Im „Sachsenspiegel“ hielt der Rechtsberater Eike von Repgow Anfang des 13. Jahrhunderts das damalige heimische Gewohnheitsrecht fest – offenkundig, um damit angesichts eindringenden fremden, besonders des römischen Rechts und im Streit zwischen Staufern und Welfen sowie bei der Kolonisierung östlicher Gebiete zum Rechtsfrieden beizutragen. Der „Sachsenspiegel“ bekam binnen zwei Jahrhunderten seine überlieferte Form mit eindrucksvollen Bildern, die nicht nur die zu regelnden Fälle illustrierten, sondern auch das persönliche Auftreten der Verfahrensteilnehmer als wesentliches Element des Gewohnheitsrechtes unterstrichen. In Teilen behielt der „Sachsenspiegel“ bis ins 19. Jahrhundert wichtige Funktionen und wurde erst vom Bürgerlichen Gesetzbuch abgelöst.

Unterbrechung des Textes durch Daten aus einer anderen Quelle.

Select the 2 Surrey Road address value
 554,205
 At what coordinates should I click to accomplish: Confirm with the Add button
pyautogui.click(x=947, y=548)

Über den Gesetzen stand der König in der absoluten Monarchie (Absolutismus) des 17. und 18. Jahrhunderts. Zugleich war „des Königs Wille oberstes Gesetz“. Der absolute Monarch, wie er in Reinform von Ludwig XIV. in Frankreich verkörpert wurde, vereinigte in sich alle Funktionen des Staates, also Rechtsprechung, Verwaltung, Gesetzgebung und militärische Gewalt. Er leitete seine Befugnis direkt von Gott ab. Allerdings durfte er nicht gegen die göttliche Ordnung und die natürliche Moral verstoßen. Die förmliche Gesetzgebung erfolgte durch Verordnungen und Edikte. Der Absolutismus bedeutete eine Straffung der Staatstätigkeit, zugleich in der Verbindung mit Prunksucht aber auch eine Ruinierung der Staatsfinanzen.
Die Französische Revolution etablierte ab 1789 zunächst eine gesetzgebende Versammlung, durch die die gewählten Vertreter der Bürger die Legislative übernahmen und den König auf die Funktion der Ausführung beschränkten. Nach der Verfassung von 1791 konnte der König die verabschiedeten Gesetze durch ein Veto lediglich vorübergehend aufhalten. Außer der „Liberté“, der Freiheit, wurde die „Egalité“, die Gleichheit aller Bürger vor dem Gesetz, erstmals durchgesetzt. Im weiteren Verlauf legalisierte das „Gesetz über die Verdächtigen“ jedoch den revolutionären Terror, der Exekutivausschuss des Parlamentes bekam weitgehende Vollmachten und schaffte wesentliche Freiheits- und Menschenrechte ab, wodurch eine grausame Welle von Tausenden von Hinrichtungen durchs Land ging.
Auf EU-Ebene wirken das direkt vom Volk gewählte Europäische Parlament, der aus den Fachministern bestehende Rat („Ministerrat“) und die Europäische Kommission als Spitze der EU-Verwaltung zusammen. Außerdem gibt der Europäische Rat, in dem die Staats- und Regierungschefs sowie der Präsident der Europäischen Kommission zusammenkommen, der EU die für ihre Entwicklung erforderlichen Impulse und legt die allgemeinen politischen Zielvorstellungen für diese Entwicklung fest. Je nach Thematik hat das Parlament das Recht zur Mitentscheidung, zur Kooperation oder zur Konsultation. Die Initiative für Rechtsakte liegt bei der Kommission. Sie werden bei der Mitentscheidung im Parlament und im Rat beraten. Wenn in zweiter Lesung das Parlament dem Standpunkt des Rates zustimmt, wird der Rechtsakt erlassen. Stimmt die absolute Mehrheit dagegen, ist die Vorlage gescheitert. Bei Ablehnung durch einfache Mehrheit kann es mit einer zweiten Lesung im Rat und einem Vermittlungsausschuss weitergehen.